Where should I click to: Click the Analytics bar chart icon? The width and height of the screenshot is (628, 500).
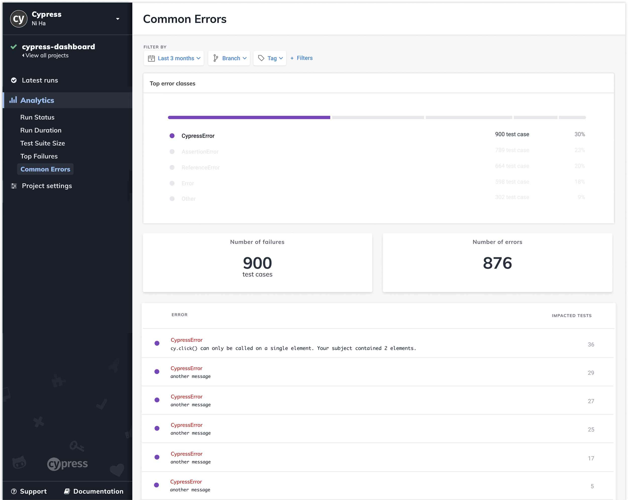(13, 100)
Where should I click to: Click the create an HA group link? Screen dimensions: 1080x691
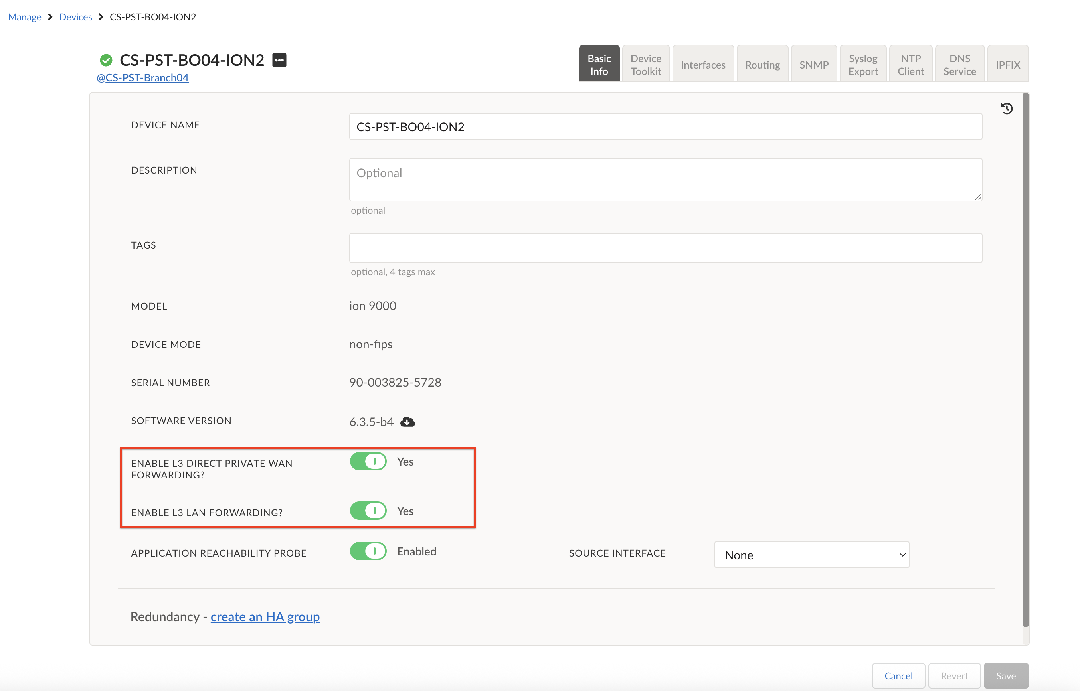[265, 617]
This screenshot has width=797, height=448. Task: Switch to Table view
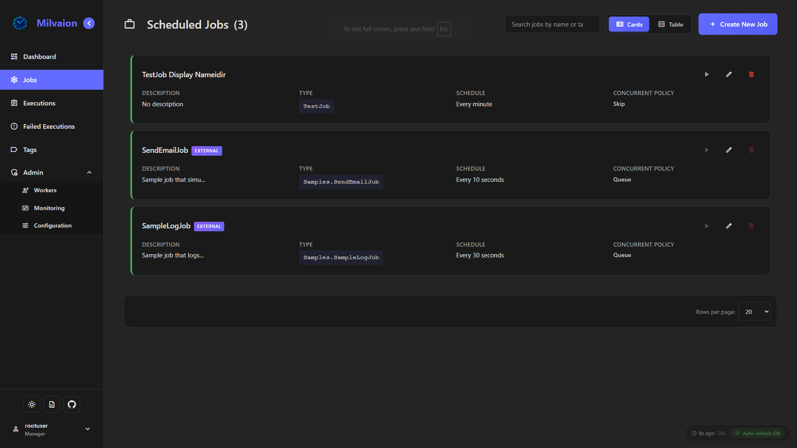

________________

• [Work required]: The response must consist of the entries above exactly as they stand, minus any pictures.

• [Finished exercise]:
Where should I click to: Click the Analytics bar chart icon? The width and height of the screenshot is (628, 500).
(13, 100)
Where should I click to: Click the create an HA group link? Screen dimensions: 1080x691
[265, 617]
This screenshot has width=797, height=448. Task: Switch to Table view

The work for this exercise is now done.